Figure 1: Word Cloud (see text below)

Most Google results for "d3 js word cloud" point to cloud.js (repo, license). The problem was, I could not find the source code. Both index.js and build/ use require() in one of the first lines, and therefore I assumed it was intended for NodeJS.

Figure 2: Different font size scalings: log n, √n, n
(where n is the number of occurrences of a word)
So I started looking for a web version. I decided to copy cloud.min.js from the demo page, unminify it, and tried to customise it for my own use. Which was an huge pain. Almost all the variable names were shortened to single letters, and the whole code was a mess, due to the minifying process. Figuring out where to put parameters like formulas on how to scale font size (see figure 2), possible angles for words, etc. was the most troubling, as I wanted constants and the code took them from the form at the bottom of the demo page.

Here is the static result. For the live demo you need the input data and a localhost. Here is a guide on how to get the input data. To apply it, change the path on line 17 and change the PMCID on line 19 to the one you want to show. Of course, this needs to be one of an article that exists in your data. For jQuery to be able to fetch the JSON, you need a server-like thing, because local files fetching local files on the same location still counts as not the same domain.

Figure 3: See paragraph right
After a while I noticed build/ works in the web as well, so I used that. Here is the static result. As you can see I need to tweak a parameters a bit, which is more difficult than it seems. I'll optimise this and post about it later.

Now, the interesting part. When you finish making a design, you want to feed it words. We fetch the words from the output of ctj. I did it with jQuery as that is what I normally use. In the callback function, we get the word frequencies of a certain article (data.articles[ "PMC3830773" ].AMIResults.frequencies) and change the format to one cloud.js can handle easier. This can be anything, but you need to specify what e.g. here, and it is probably better to remove all data that will not be used. Then we add the words to the cloud (layout) and start generating the visual output with .start().
$.get( 'path/to/data.json', function( data, err ){
 var frequencies = data.articles[ "PMC3830773" ].AMIResults.frequencies
   , words       = function ( v ) {
                     return { text: v.word, size: v.count }
                   } )

Now that it is generated, we can see what words, stripped from common words such as prepositions and pronouns, are used most. The articles are about pines, so we see lots of words confirming that. "conifers", "wood", etc. We also notice some errors, like "./--" and "[].", not recognising punctuation ("wood", "Wood", "wood." and "wood,"), and CSS (?!): {background, #ffffff;} and px;}. These are all problems with ContentMine's ami2-word plugin and will be fixed.

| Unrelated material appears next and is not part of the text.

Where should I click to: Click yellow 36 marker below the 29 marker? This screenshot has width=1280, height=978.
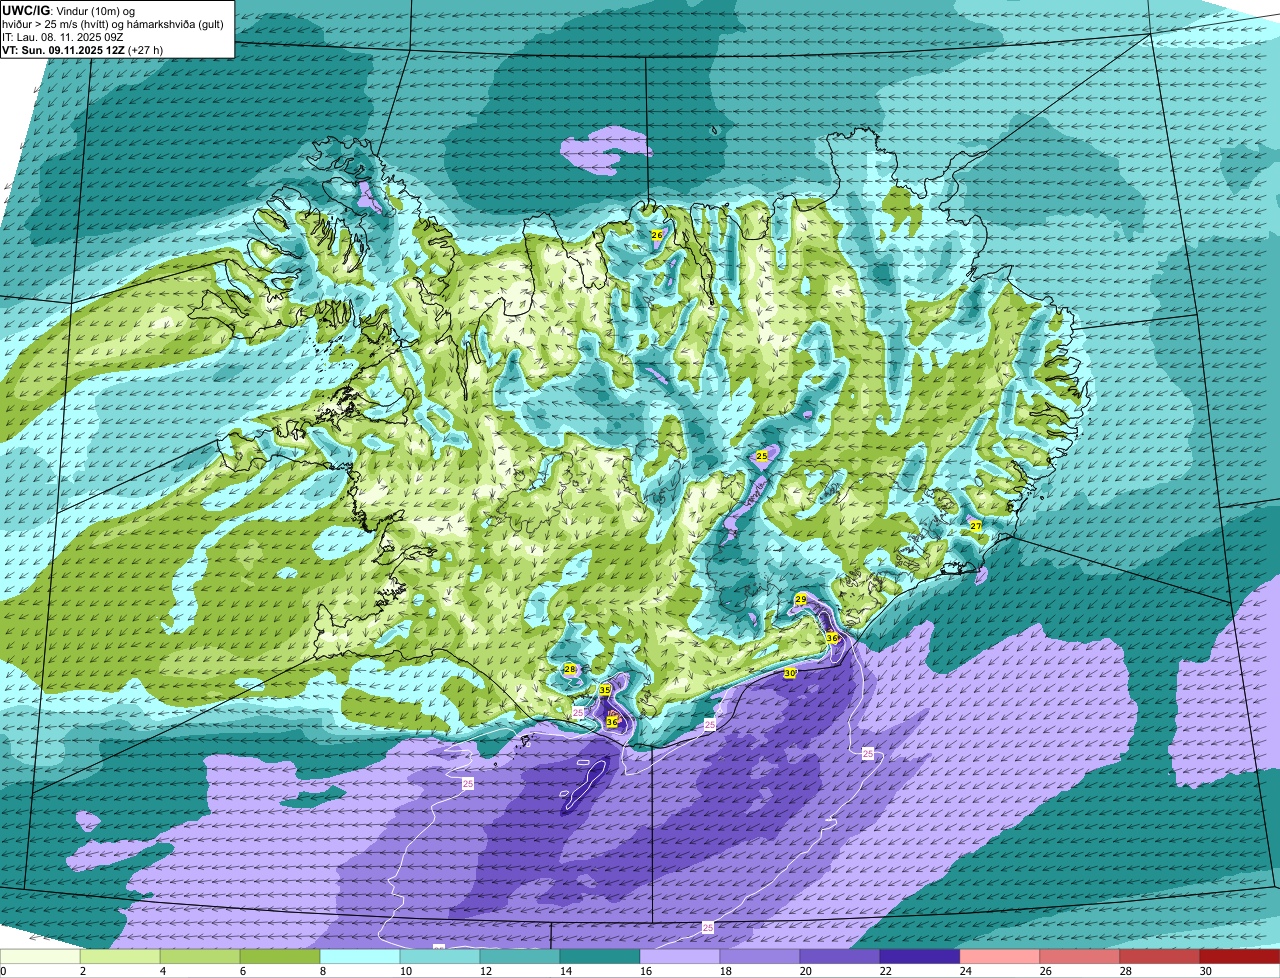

No worries.

More examples on how to use CProject data as JSON coming soon. Perhaps popular word combinations.

Example articles used:

  • Figure 1 and 2: Sequencing of the needle transcriptome from Norway spruce (Picea abies Karst L.) reveals lower substitution rates, but similar selective constraints in gymnosperms and angiosperms (10.1186/1471-2164-13-589)
  • Figure 3 and code block: The Transcriptomics of Secondary Growth and Wood Formation in Conifers (10.1155/2013/974324)

Sunday, August 28, 2016

CProject to JSON

I changed the "JSON maker" I used to convert CProjects to JSON last week to be useful for a more general use case, being more user-friendly and having more options, like grouping by species and minifying. It's now called ctj (CProject to JSON), although that name may be changed to something more clear or appropriate. The GitHub repository can be found here.


CProjects are the output of the ContentMine tools. The output is a directory of directories with XML files, JSON files, and a directory with more XML files, some of which may be empty. ctj converts all this into one JSON file, or several, if you want. Here is a guide on how to use it.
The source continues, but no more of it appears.